Following a months-long debate marked by increasingly rancorous charges and countercharges, the Dixie School District in Northern California is changing its name.
Board members of the small school system just north of San Francisco voted Tuesday evening to replace the name, which opponents said is a racist vestige of the Confederacy and the proslavery South. The board did not choose a new moniker for the 2,000-student district in San Rafael, instead calling for an advisory group to provide suggestions and for the board to approve a name by the time the next school year begins in late August.
Board member Marnie Glickman, who helped lead the effort to rename the district, said the vote was overdue.
“Words matter. History matters,” Glickman said in a telephone interview Wednesday. “This decision is the best decision for our students and the best decision for our community. It will become stronger, more diverse and more resilient.”
For now, there is still lingering resentment over the controversy that roiled the surface calm in the wealthy, liberal school district and set neighbor against neighbor in angry social media exchanges over what path to take. The vote by the five member board was not unanimous: One member voted against the change, and another abstained.
Supporters of the Dixie name said it was not racist and that the ties to the Confederacy could not be firmly established. Members of We Are Dixie, the group formed in support of keeping the name, said Dixie should remain for the sake of tradition. And they argued that changing the name was caving to politically correct demands from a small cadre.
A representative of We Are Dixie declined to comment on the board’s vote.
While the battle over the district’s name had heated up since August, when Glickman began the push to change it, the fight is not new. Opponents of the Dixie name first expressed concerns two decades ago, and the issue has arisen intermittently since.
According to a history of the original Dixie schoolhouse, the granddaughter of the school’s founder recalled he named it Dixie on a dare by Confederate sympathizers who helped build the first schoolhouse in 1864. That structure still stands as a museum on the grounds of the district’s only middle school.
Those who fought to remove the Dixie name point to that history as an obvious tie to the Confederacy. They also argued that whatever its origins, the name had to be viewed in context with its association with slavery, the Lost Cause movement that celebrated white supremacy and the South’s reasons for fighting the Civil War and institutional racism.
“Some people here just want to say, ‘We’re this beautiful, idyllic place where everyone wants to live.’ But, no, we have to have these discussions,” Tina Mitaine, an African American mother of two students in Dixie schools, told The Washington Post in February. “Racism is not a thing of the past — it’s around now, and it’s hurtful.”

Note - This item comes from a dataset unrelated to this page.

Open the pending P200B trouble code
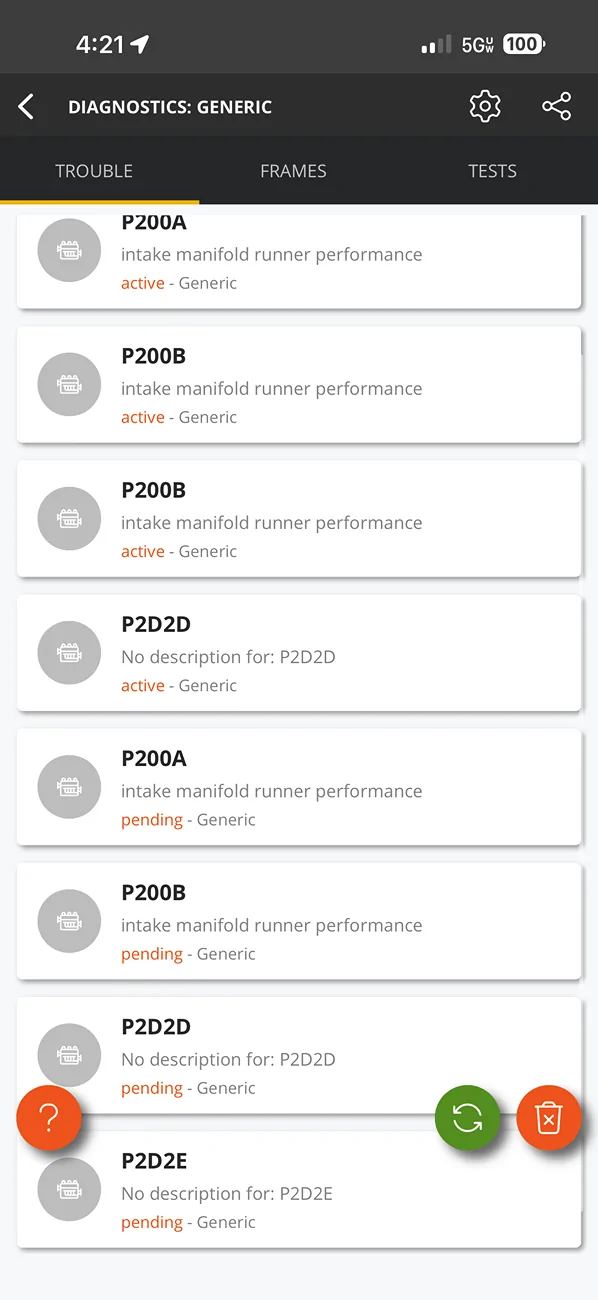 click(x=299, y=921)
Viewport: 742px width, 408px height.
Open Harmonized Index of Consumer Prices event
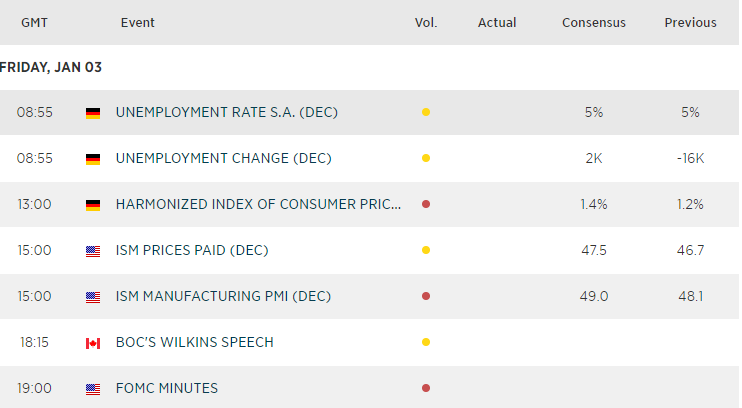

Calls for changing the name increased in recent months as politicians and community leaders signed on to efforts to replace Dixie. Rep. Jared Huffman (D-Calif.), state Sen. Mike McGuire (D-Healdsburg) and Marin County Superintendent of Schools Mary Jane Burke, who oversees all of the county’s school districts, supported the change, as did the San Francisco NAACP and the Marin Interfaith Council.
Newspaper editorials in local papers also called for dropping Dixie and starting over.
“Granted, the name of a 2,000-student district in a corner of Bay Area suburbia is hardly among the most pressing issues of our time. But the sheer triviality of the question of what such an entity calls itself makes the lost-cause defense of Dixie that much more ridiculous,” the San Francisco Chronicle opined on Feb. 13.
The Marin Independent Journal concurred, declaring earlier this month, “It’s time the district bears a new name — one that everyone finds an appropriate fit for the community today.”
Bruce Anderson, who is African American and lives in the school district, sent his son and grandson to Dixie schools. He has helped lead the effort to change the name, and for him the school board’s vote felt like a long awaited victory.
“Elation,” Anderson said on Wednesday, describing his reaction. “I’m mostly feeling good about the way we’ve organized and got people together and involved in this whole process. None of us met before, and now we’re good friends. It has resulted in a greater community togetherness.”
Anderson, who attended the board meeting Tuesday, said that while the long battle to change the name was acrimonious at times, he does not think anger over the decision will endure.
“I saw people there last night, including old friends, that were for keeping the name and they accepted the decision,” he said. “The sun still rose this morning and the sky didn’t fall in.”